*** Block opens ***

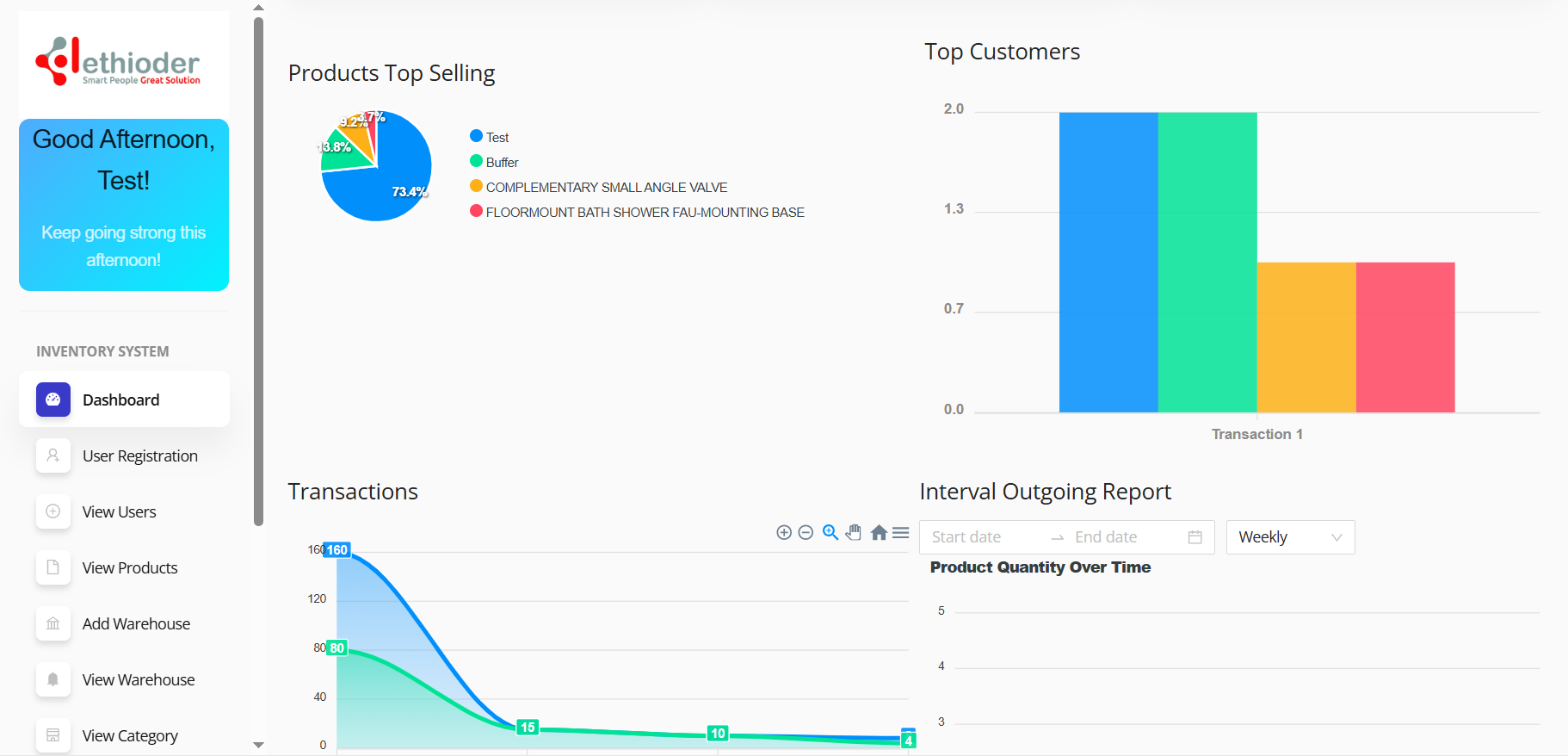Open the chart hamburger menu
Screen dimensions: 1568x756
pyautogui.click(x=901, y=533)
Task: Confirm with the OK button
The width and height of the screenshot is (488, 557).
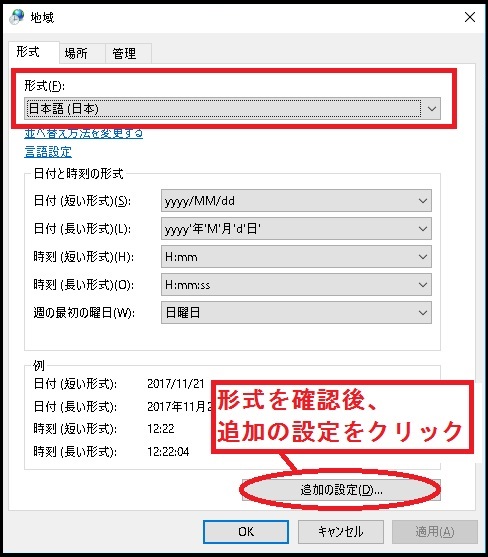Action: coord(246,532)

*** Block closes ***

▶ **What is needed**
Word for word, give again the lines from the line with "Task: Confirm with the OK button" through the end of the records above, with both ends included and the pictures left out.

▶ **Task solution**
Task: Confirm with the OK button
The width and height of the screenshot is (488, 557).
Action: coord(246,532)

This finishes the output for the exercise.